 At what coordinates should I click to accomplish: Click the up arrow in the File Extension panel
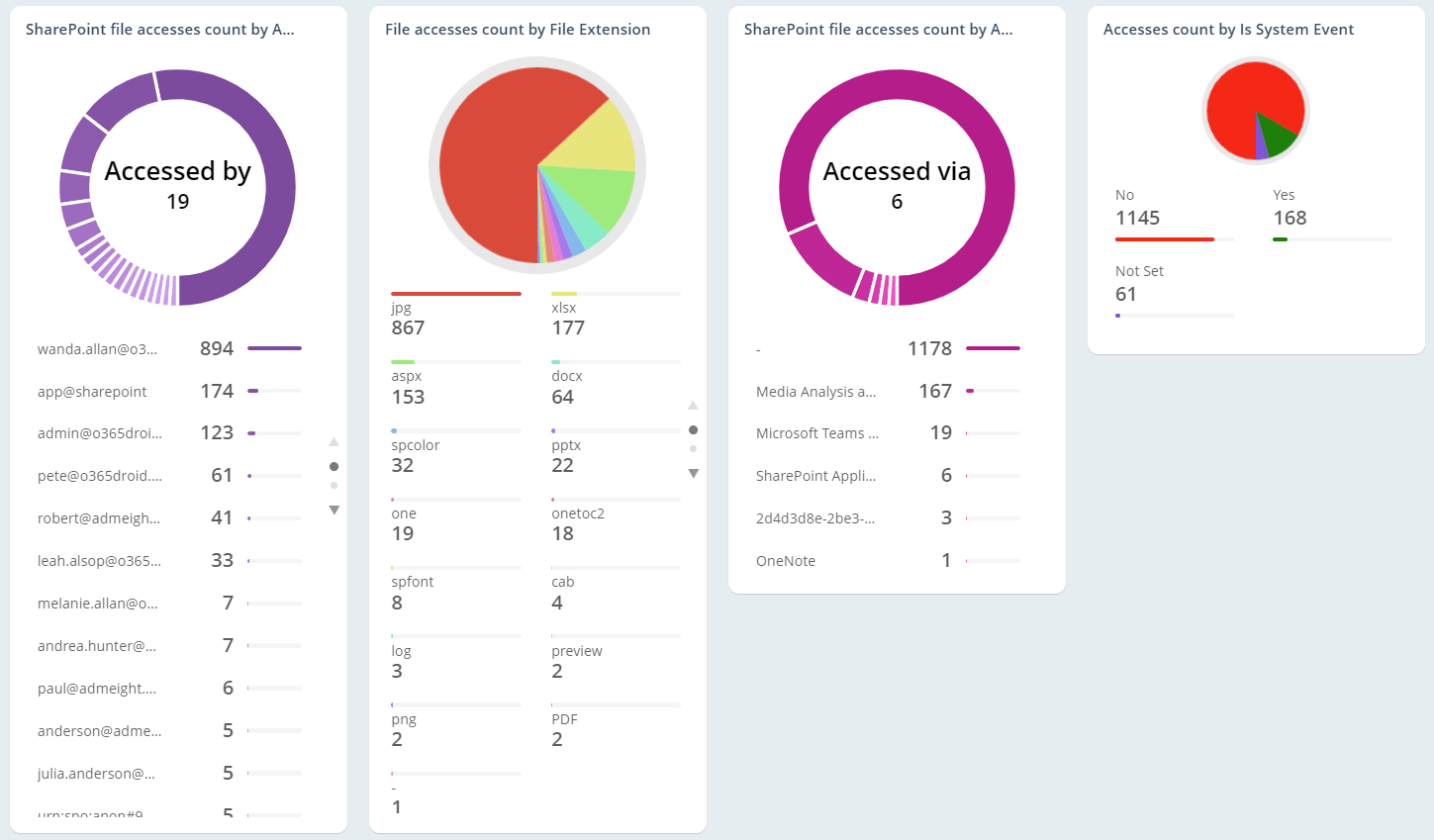point(694,405)
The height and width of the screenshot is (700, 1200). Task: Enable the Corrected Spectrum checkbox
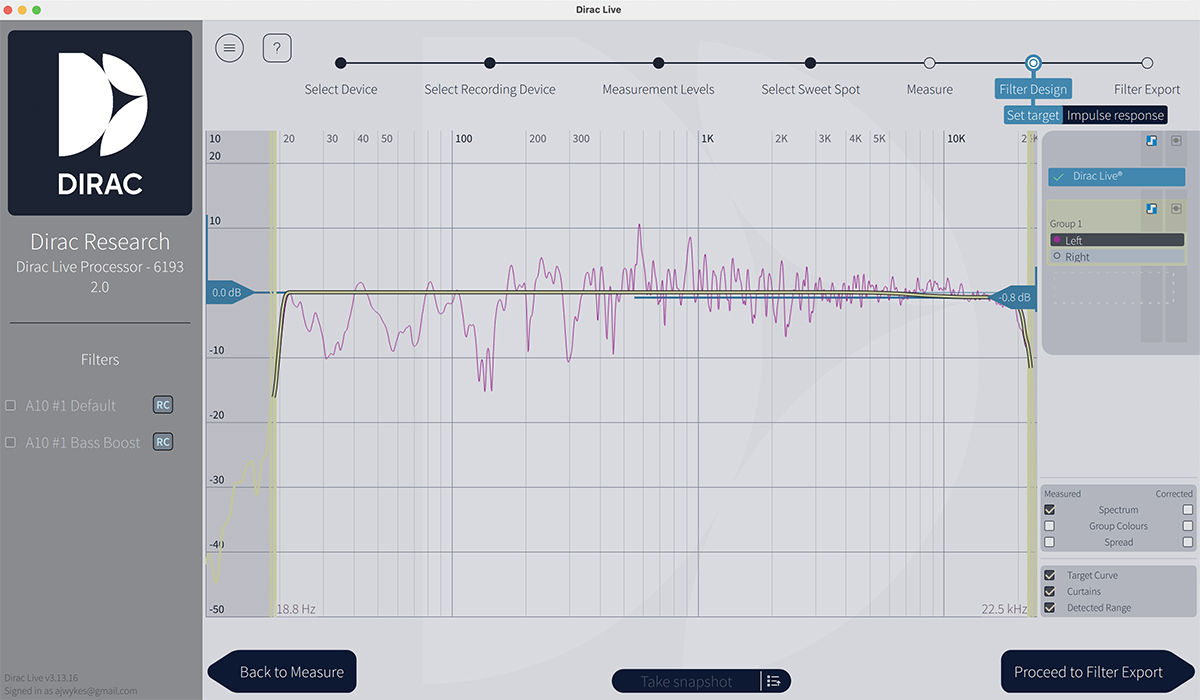click(x=1188, y=510)
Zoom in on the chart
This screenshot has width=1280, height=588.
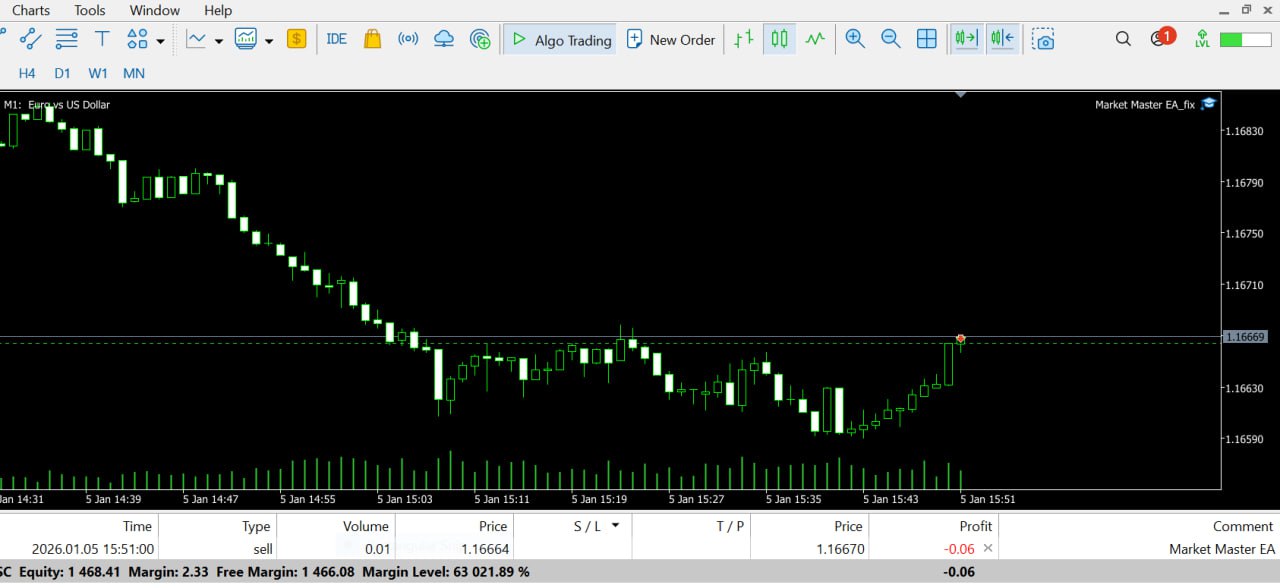pos(855,39)
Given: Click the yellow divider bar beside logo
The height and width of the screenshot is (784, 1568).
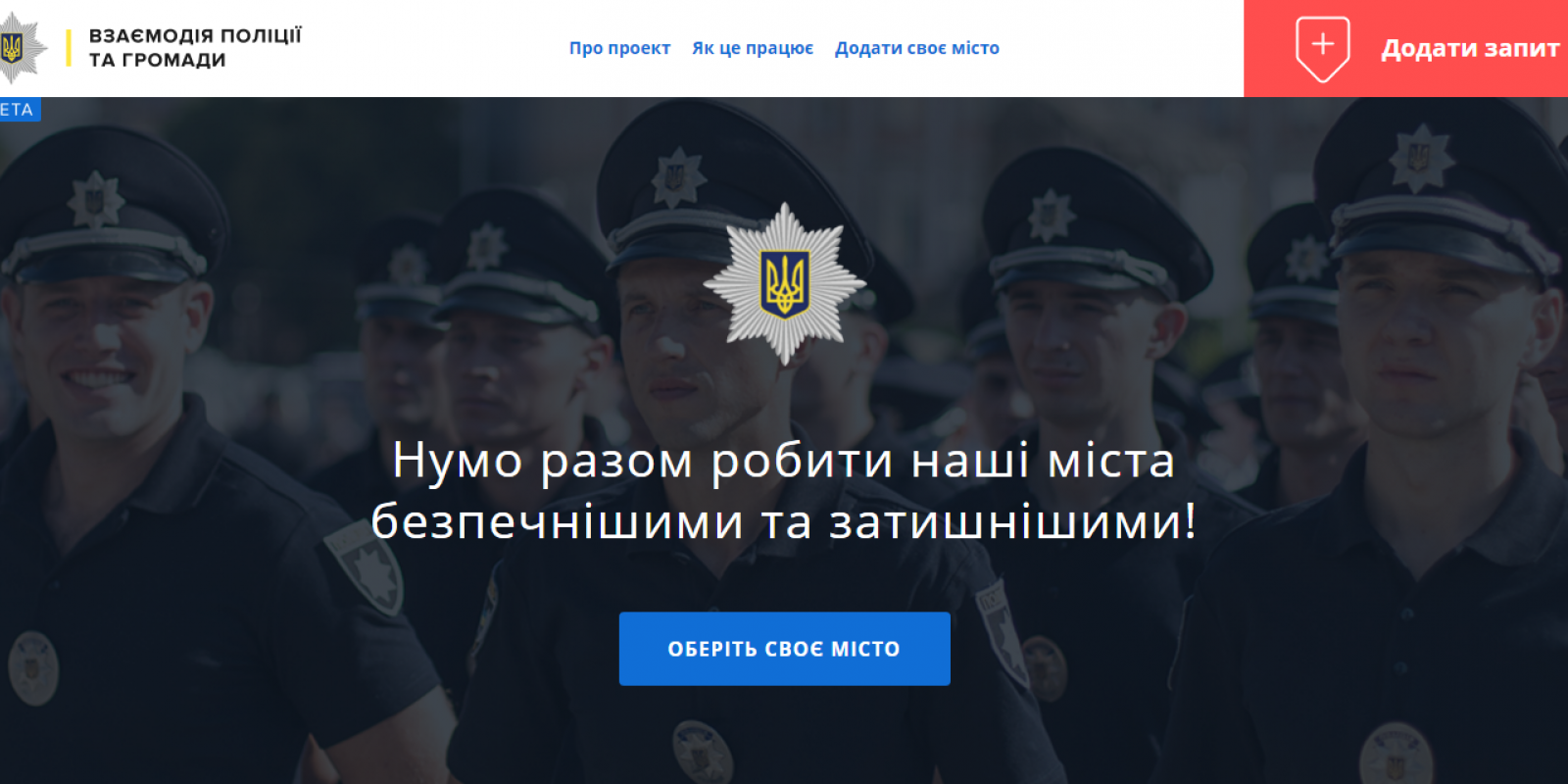Looking at the screenshot, I should pos(69,48).
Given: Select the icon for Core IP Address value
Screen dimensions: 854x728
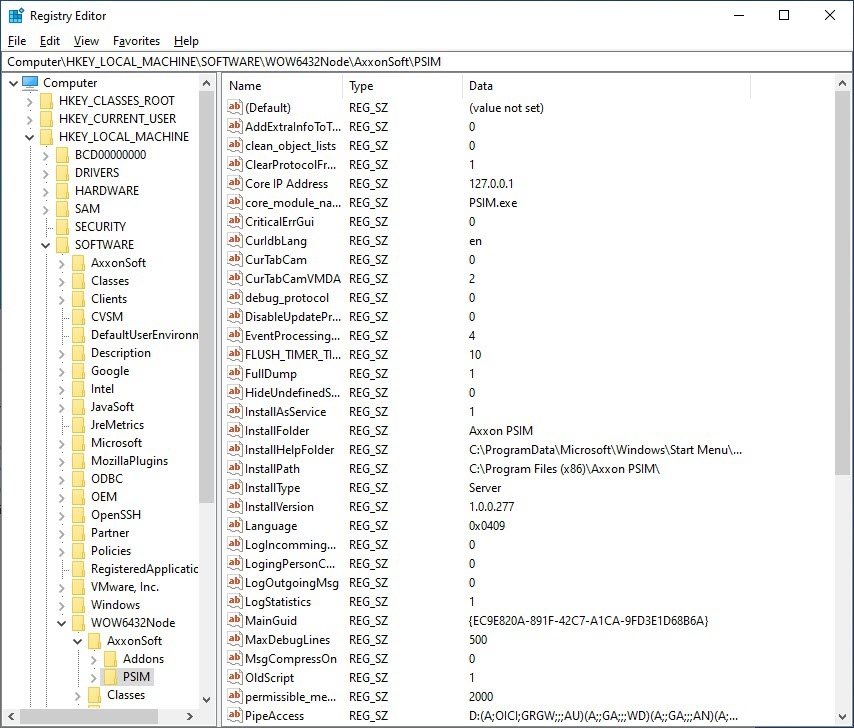Looking at the screenshot, I should coord(235,184).

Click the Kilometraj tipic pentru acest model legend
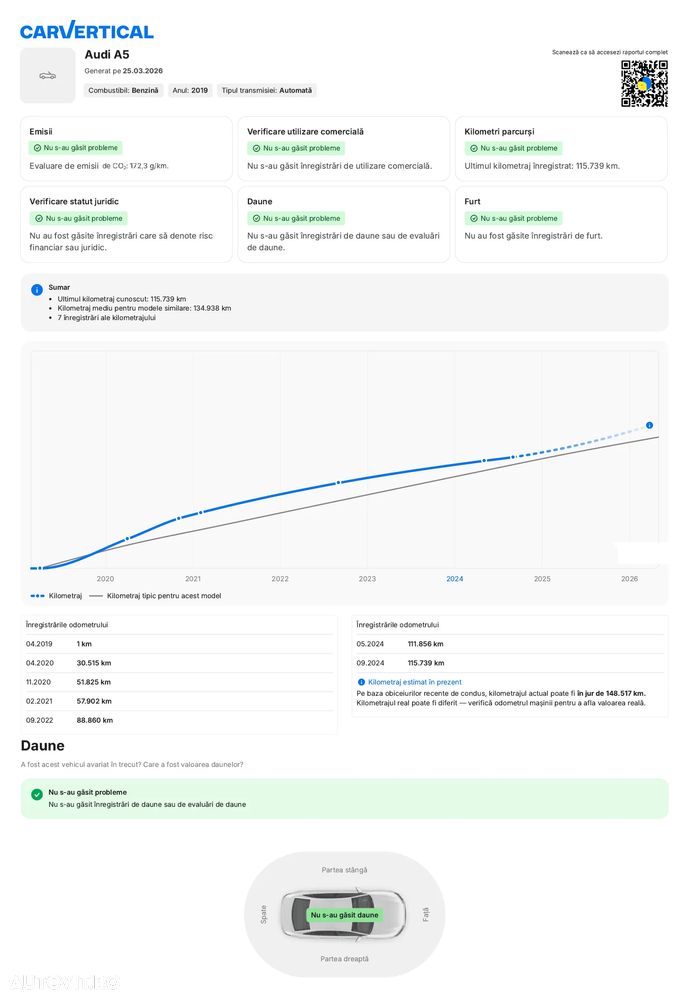[155, 596]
-*-
▸ **Problem to solve**:
Please copy every line of the material that contains the word "Given".

▸ **Solution for this problem**:
Given: Click the yellow divider bar beside logo
Given: Select the icon for Core IP Address value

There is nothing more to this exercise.